Può darsi che prima o poi la Marvel o la DC decidano di girare un film con protagonisti gli eroi italiani dei loro fumetti (sì, esistono), ma per ora il Paese deve accontentarsi de La banda dei supereroi di Davidekyo.

Giovane youtuber catanese, Davide Limone è un fenomeno del web che è divenuto famoso per i suoi sketch online, le parodie e i doppiaggi di film famosi in dialetto siculo. Nel corso del tempo Limone è riuscito a conquistare una discreta nicchia di estimatori, e i suoi video hanno raggiunto il milione di visualizzazioni, un po’ sulla scia di quanto successo a Paolo Ruffini.

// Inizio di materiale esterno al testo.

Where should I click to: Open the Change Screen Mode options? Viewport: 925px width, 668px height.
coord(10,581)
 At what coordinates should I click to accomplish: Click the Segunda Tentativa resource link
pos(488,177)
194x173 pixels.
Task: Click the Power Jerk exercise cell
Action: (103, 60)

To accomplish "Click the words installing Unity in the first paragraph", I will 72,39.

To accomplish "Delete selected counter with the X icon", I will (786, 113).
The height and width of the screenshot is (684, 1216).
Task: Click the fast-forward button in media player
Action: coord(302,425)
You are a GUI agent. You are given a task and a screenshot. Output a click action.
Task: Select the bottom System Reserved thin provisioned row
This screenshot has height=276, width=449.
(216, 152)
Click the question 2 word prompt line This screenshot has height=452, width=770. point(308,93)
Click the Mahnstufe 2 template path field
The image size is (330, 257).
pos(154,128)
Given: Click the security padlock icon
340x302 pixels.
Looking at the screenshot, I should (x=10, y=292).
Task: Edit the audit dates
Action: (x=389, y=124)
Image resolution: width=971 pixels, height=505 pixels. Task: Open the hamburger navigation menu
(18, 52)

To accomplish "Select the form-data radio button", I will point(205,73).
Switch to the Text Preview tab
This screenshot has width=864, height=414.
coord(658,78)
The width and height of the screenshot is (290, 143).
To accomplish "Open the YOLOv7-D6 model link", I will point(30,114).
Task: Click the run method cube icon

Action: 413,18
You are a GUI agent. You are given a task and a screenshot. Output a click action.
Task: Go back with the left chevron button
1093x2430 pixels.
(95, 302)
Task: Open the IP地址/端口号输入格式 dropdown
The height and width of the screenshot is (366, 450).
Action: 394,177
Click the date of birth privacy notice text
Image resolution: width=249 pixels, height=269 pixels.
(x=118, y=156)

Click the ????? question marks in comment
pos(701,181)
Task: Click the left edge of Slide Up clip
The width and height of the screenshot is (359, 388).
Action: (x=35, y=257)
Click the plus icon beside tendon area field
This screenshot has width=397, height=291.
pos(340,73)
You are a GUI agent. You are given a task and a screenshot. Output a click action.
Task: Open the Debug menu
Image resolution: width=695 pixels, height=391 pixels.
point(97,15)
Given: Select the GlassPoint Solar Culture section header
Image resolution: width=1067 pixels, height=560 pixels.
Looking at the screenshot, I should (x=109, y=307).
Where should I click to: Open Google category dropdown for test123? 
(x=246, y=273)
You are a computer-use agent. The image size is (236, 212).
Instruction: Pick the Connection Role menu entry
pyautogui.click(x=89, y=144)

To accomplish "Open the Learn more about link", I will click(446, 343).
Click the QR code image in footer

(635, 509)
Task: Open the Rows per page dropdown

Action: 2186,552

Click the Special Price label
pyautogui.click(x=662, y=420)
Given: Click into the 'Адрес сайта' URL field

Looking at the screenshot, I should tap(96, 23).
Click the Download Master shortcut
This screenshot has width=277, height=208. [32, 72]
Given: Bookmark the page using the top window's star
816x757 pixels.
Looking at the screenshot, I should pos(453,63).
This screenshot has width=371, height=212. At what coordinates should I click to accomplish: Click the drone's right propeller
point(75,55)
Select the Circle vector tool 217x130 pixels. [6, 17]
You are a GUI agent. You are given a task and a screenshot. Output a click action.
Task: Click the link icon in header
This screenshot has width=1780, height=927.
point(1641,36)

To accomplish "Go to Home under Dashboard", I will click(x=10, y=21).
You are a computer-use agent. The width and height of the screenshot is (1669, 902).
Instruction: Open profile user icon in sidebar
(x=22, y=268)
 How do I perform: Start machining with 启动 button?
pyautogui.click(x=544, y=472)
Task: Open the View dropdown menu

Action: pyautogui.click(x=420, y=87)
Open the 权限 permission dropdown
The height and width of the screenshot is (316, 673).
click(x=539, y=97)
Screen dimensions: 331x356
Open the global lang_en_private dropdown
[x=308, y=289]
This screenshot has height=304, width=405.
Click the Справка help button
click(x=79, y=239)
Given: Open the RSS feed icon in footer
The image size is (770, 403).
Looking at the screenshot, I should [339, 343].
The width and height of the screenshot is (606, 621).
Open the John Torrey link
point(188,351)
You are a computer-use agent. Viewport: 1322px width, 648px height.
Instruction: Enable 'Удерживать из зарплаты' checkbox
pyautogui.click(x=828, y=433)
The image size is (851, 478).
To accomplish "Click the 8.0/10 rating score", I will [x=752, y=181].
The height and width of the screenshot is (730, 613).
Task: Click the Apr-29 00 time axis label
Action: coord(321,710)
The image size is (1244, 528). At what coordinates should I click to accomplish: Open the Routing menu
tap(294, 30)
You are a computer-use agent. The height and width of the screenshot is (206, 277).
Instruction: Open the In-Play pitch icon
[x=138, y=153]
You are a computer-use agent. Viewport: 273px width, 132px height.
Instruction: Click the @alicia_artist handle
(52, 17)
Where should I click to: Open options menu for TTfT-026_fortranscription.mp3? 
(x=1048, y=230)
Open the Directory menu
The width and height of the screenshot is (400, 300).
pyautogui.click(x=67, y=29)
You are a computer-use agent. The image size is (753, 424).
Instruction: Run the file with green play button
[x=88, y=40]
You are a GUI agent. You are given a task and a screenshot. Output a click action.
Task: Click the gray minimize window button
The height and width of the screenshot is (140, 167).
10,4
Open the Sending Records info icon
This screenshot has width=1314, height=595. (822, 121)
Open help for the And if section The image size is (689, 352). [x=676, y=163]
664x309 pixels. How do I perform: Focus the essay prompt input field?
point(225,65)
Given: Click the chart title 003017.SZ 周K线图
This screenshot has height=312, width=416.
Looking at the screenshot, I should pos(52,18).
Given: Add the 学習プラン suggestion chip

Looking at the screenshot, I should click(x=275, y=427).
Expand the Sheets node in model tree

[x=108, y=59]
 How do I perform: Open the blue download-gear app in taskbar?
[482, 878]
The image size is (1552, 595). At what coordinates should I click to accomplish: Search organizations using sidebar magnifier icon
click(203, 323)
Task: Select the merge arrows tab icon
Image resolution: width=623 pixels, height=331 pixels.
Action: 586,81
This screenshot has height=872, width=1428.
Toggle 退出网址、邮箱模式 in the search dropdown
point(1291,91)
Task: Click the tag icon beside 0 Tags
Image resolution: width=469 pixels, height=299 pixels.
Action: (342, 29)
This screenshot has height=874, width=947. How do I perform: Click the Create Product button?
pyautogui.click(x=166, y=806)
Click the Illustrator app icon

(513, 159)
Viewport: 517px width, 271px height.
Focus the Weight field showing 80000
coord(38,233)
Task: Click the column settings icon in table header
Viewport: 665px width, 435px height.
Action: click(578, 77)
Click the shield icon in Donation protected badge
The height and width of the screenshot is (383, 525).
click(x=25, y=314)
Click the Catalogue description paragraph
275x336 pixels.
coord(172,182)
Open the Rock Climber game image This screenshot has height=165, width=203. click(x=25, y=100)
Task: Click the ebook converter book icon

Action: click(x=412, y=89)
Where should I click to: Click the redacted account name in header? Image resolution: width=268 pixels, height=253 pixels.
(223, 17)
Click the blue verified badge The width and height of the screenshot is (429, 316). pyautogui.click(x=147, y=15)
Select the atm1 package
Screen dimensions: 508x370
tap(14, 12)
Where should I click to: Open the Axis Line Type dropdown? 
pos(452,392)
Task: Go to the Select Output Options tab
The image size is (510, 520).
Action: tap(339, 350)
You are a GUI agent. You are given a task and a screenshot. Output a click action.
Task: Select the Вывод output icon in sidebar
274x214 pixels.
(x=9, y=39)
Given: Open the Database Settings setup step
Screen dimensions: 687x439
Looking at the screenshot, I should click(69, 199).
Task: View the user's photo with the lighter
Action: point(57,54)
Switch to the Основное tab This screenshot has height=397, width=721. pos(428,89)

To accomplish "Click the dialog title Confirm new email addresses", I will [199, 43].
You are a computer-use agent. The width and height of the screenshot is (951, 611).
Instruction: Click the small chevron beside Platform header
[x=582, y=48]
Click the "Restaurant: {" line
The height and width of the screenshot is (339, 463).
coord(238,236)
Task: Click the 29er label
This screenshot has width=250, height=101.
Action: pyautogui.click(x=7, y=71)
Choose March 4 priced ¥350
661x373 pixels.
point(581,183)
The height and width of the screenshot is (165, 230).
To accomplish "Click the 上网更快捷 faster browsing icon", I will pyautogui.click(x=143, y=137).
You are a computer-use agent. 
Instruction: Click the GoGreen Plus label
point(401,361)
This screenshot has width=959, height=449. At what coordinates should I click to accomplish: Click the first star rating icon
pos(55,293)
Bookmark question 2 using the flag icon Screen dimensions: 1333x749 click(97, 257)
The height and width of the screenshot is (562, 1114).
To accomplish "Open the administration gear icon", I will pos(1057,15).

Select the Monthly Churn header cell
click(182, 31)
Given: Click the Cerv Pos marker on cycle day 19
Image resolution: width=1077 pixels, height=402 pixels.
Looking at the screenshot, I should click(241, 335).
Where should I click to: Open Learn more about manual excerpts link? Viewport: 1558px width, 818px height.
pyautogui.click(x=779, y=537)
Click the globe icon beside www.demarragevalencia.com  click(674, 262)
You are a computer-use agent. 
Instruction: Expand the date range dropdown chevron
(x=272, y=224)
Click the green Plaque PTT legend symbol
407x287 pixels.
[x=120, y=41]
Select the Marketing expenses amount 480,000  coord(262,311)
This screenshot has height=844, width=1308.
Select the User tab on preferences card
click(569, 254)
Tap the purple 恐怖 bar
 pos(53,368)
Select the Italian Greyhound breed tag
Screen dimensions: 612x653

E in un certo senso proprio il livornese è l’ispiratore di questo passaggio al cinema, sulla scia di un fenomeno che sta vedendo molti protagonisti della Rete sbarcare su grande schermo: l’operazione ha avuto un notevole successo al botteghino con Fuga di cervelli, mente l’ultimo Tutto molto bello sta faticando più del previsto.

Presto potremo godere anche della performance di Maccio Capotonda, un po’ il capofila di questo movimento, che porterà al cinema il suo Italiano medio e si aspettano la prima proiezione ufficiale di Vittima degli eventi e i probabili tentativi anche di collettivi come The Jackal e The Pills.

Dal 16 ottobre uscirà dunque in molte sale italiane la commedia di Davidekyo, nel cui cast oltre allo stesso Limone compaiono anche Marco Merrino, Marco Mazzaglia, Jacopo Cavallaro e Angela Troina Il film, lo si evince dalla visione del trailer, sembra realizzato con pochi mezzi, come ogni produzione low-budget che si rispetti.

E proprio dalla lavorazione di una pellicola parte la trama di La banda dei superoi. Il protagonista Davide, infatti, sfora immediatamente il budget a sua disposizione e pertanto gli viene impedito il ritorno sul set. Il regista, insieme a due amici, decide allora di fondare una banda di vigilantes che fermino i ladri per togliere loro il bottino delle loro malefatte, e quindi raggiungere nel minor tempo possibile la cifra necessario per terminare il film.